I have no memory of Gravis as a recognisable brand; Wikipedia says they were bought out by Kensington at some point, which is a reminder what an odd little cottage industry computer accessories were throughout the ’90s into the early ’00s. All those “ergonomic” keyboards and unorthodox alternatives to using the mouse, products lining the shelves of PC World that led me to believe they were the gateway to a whole new realm of productivity… but were almost assuredly just plastic guff banking on impressionable schmucks.

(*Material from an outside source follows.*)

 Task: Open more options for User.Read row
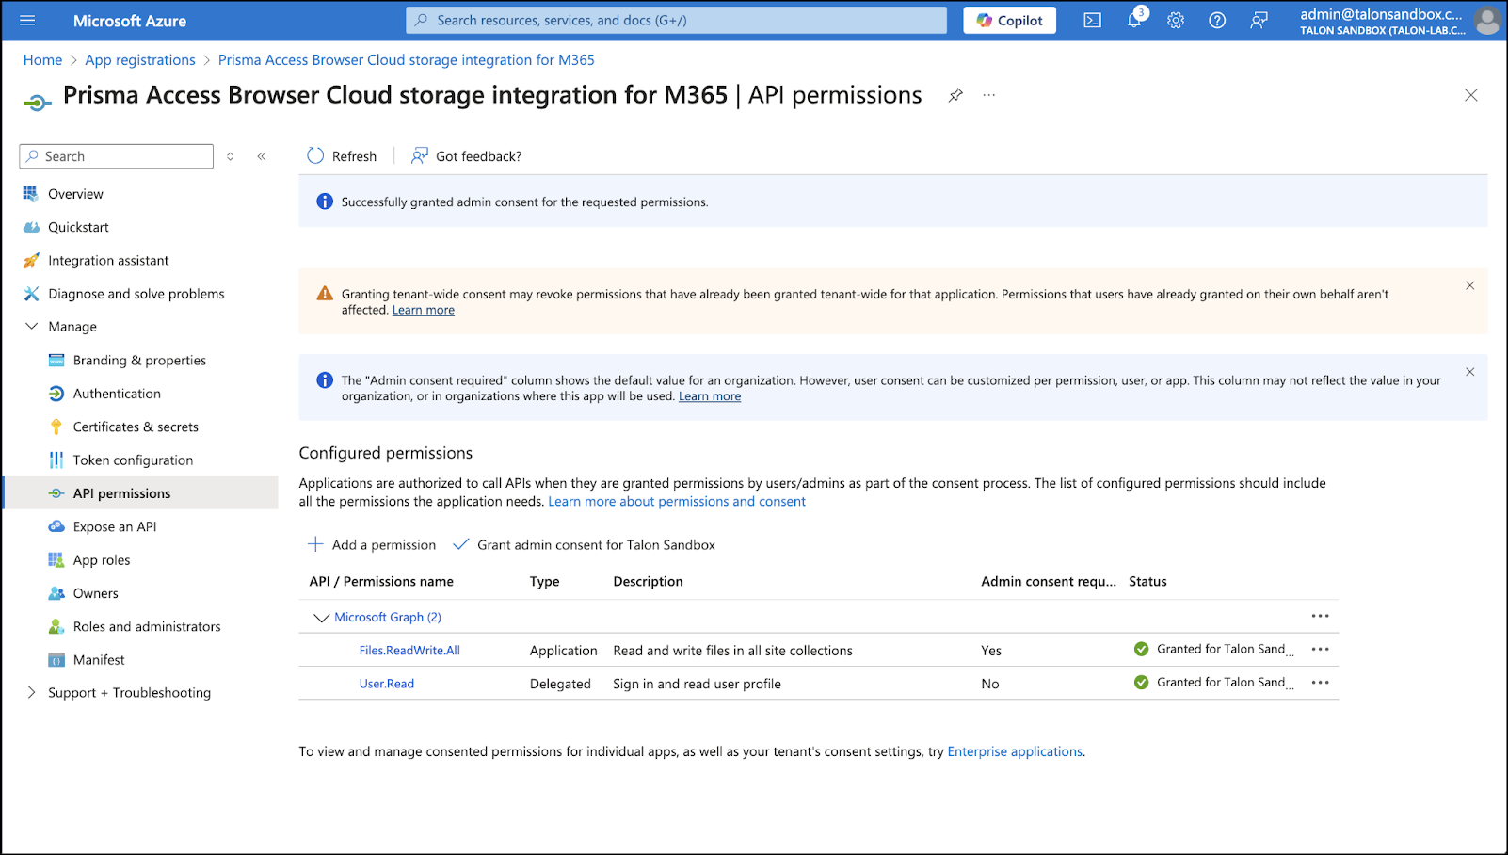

(images from bessoh_4663 and emmaszone)
Gravis’ initial wares were very much copying what consoles had to offer; the Grip Pad literally just a Mega Drive controller, the GamePad Pro mimicking the original PlayStation model… while the Exterminator Force could almost be compared to a surrealist Sega Saturn controller, an unexpected homage to Salvador Dali. The Eliminator Shock is seemingly the closest they got to a traditional twin-stick controller, though with an unusual high placement for both sticks that puts the buttons and d-pad on the bottom, the inverse of the PS2 format.
I think the Xbox 360 making its controller the standard for PC gaming quashed the need for these bizarre also-rans, and though we’re better off for it, there’s something to be said for just how unorthodox some of these are. It does feel like controllers and peripherals are a rich man’s game now, with the rise of companies producing high-end remakes of classic controllers, or even the likes of VR being extremely dependent on their specialist hardware.

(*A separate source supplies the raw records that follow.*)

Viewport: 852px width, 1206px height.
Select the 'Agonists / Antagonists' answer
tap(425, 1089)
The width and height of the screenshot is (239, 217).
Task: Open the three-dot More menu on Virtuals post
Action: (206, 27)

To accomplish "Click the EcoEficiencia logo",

It’d be nice if 3D printing advanced to such a stage where printing not just controller casings, but even their circuit boards was feasible — both to ‘preserve’ some of these old designs, but I also think it’d make a fun party game. Gamepad roulette! Though the hippie in me fusses over the waste involved, and wishes recycling these things were also feasible. Imagine what good all those Wii Remote accessories or Guitar Hero instruments could do instead of clogging up cupboards…!
Speaking of recycling, I had a bad habit years ago of picking up old 9-pin controllers off eBay with the intent of converting them to USB… though my interest tanked the moment I realised, oh, you don’t convert those connectors so much as you just swap the circuit board for a USB compatible one. Buying USB gamepads for the purpose of gutting them just felt cruel, especially when they played fine as-is…!
Looking up the Gravis stuff, part of me was almost tempted to make a column out of reviewing them, but I think that endeavour had a very finite audience and appeal, even to myself. Leave that to the gaming YouTubers with ad revenue to burn, not the dopes who don’t know how to relax and enjoy themselves.